Negli ultimi anni, è emersa una crescente attenzione verso la diagnosi precoce, con il carcinoma duttale in situ (Dcis) che costituisce oltre il 20% delle diagnosi. Questa situazione presenta la sfida di identificare le lesioni che progrediranno rispetto a quelle che rimarranno indolenti.
Fluidificazione e movimento cellulare
Il lavoro di ricerca amplia un filone di studi precedenti sul movimento collettivo delle cellule tumorali, già descritto su Nature Materials nel 2023. I risultati indicano che quando le cellule, solitamente compatte, riacquistano mobilità collettiva, il tessuto tumorale passa da uno stato “solido” a uno più “fluido”. Questo processo è favorito dall’aumento dell’attività della proteina Rab5A.
La fluidificazione del tessuto tumorale provoca stress meccanici e metabolici che danneggiano i mitocondri. Questi mitocondri, parzialmente compromessi, rilasciano frammenti di DNA mitocondriale nel citoplasma, attivando la via cGAS-STING. Questo meccanismo genera una risposta infiammatoria in grado di richiamare cellule immunitarie contro il tumore.
Implicazioni per la terapia
Nei modelli preclinici analizzati, i tumori con elevata attività di Rab5A mostrano una crescita più lenta in presenza di un sistema immunitario funzionante. Inoltre, questi tumori evidenziano una maggiore infiltrazione immunitaria e risultano più sensibili ai farmaci che agiscono sui checkpoint immunitari.
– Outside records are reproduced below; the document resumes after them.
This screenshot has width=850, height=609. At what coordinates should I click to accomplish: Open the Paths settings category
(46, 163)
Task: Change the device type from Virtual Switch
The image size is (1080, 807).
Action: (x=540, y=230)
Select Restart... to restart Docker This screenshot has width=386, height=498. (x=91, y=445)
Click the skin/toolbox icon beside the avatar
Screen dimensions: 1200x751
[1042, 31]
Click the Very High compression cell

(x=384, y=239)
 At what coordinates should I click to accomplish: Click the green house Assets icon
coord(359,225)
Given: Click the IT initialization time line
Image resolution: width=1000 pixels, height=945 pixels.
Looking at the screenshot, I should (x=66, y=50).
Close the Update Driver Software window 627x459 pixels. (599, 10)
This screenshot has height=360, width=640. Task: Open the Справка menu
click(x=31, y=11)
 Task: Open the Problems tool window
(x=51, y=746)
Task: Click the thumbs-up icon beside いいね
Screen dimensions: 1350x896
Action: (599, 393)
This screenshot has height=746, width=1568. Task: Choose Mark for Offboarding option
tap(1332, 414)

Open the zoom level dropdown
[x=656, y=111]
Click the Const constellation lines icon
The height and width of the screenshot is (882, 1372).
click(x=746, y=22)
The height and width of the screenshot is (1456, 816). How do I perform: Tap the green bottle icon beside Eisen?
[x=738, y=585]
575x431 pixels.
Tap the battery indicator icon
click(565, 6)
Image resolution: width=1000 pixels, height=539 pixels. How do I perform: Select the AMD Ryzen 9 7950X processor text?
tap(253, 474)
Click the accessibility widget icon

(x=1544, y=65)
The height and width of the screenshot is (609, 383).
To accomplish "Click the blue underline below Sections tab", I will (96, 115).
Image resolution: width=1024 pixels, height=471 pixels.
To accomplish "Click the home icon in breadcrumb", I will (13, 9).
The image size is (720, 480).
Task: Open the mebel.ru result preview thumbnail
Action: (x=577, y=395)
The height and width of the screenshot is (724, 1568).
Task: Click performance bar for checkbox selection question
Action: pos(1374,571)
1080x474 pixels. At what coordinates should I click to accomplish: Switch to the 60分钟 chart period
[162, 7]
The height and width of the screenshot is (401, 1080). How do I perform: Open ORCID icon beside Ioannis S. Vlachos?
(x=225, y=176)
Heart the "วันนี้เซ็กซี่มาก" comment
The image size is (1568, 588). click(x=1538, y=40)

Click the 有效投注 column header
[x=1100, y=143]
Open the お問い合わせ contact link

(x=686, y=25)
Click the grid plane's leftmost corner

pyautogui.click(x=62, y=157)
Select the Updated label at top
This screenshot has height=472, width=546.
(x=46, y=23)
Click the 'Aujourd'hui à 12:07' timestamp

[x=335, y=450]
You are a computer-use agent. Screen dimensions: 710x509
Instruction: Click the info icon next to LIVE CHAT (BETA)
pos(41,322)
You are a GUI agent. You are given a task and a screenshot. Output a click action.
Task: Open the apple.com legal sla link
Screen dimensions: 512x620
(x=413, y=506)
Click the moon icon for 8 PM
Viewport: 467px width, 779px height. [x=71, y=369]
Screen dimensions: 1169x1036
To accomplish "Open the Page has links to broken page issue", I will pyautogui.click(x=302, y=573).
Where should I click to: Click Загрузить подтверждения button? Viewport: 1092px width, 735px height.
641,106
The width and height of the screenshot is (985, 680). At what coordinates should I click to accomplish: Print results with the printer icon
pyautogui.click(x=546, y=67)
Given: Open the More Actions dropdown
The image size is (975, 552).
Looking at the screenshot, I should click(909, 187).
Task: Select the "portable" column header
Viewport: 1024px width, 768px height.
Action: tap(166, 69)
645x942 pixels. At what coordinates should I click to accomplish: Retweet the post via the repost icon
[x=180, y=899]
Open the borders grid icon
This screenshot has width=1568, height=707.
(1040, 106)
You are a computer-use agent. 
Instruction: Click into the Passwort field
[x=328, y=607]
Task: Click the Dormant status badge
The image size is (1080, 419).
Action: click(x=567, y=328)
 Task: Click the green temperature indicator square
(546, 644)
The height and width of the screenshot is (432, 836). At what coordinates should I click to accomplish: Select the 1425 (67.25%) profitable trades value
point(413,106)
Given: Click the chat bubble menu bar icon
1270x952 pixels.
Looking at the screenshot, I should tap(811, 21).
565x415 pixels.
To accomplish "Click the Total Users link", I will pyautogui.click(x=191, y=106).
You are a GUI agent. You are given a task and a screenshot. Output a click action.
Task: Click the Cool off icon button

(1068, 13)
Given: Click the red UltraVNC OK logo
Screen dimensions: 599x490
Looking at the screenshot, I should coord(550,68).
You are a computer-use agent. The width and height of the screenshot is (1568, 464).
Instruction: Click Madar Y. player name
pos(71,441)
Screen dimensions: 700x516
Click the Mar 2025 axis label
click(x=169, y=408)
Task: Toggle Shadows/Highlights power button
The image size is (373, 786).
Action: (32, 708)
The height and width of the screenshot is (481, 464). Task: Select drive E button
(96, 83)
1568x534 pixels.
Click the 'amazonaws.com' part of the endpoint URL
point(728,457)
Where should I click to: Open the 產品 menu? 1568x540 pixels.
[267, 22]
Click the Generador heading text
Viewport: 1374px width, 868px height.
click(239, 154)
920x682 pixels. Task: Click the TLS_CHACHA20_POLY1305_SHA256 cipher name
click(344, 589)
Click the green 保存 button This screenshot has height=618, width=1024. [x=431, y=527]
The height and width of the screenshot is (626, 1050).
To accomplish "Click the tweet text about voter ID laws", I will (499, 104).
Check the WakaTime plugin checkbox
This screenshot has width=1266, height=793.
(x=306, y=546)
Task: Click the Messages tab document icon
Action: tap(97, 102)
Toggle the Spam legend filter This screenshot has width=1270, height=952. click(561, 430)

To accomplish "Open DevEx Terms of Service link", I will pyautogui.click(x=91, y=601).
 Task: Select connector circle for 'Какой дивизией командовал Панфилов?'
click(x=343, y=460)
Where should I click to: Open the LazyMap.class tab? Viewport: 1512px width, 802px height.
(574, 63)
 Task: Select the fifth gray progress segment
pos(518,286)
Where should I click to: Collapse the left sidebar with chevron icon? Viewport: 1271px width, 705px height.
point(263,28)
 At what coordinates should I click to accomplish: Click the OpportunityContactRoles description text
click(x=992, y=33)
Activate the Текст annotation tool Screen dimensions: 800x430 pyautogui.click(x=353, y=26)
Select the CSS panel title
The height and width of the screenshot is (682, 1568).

I ricercatori sottolineano che, sebbene non si tratti di una nuova terapia pronta per l’impiego clinico, il collegamento biologico tra le proprietà fisiche del tumore, il metabolismo mitocondriale e la risposta immunitaria apre nuove domande. Queste potrebbero riguardare possibili biomarcatori predittivi e strategie per potenziare l’efficacia delle immunoterapie, oltre a ridurre trattamenti non necessari nelle pazienti con Dcis.
Conclusioni
Questo studio rappresenta un passo avanti nella comprensione delle dinamiche tumorali e della loro interazione con il sistema immunitario. La fluidificazione del tessuto tumorale potrebbe non solo influenzare il decorso della malattia, ma anche fornire spunti per lo sviluppo di nuove strategie terapeutiche.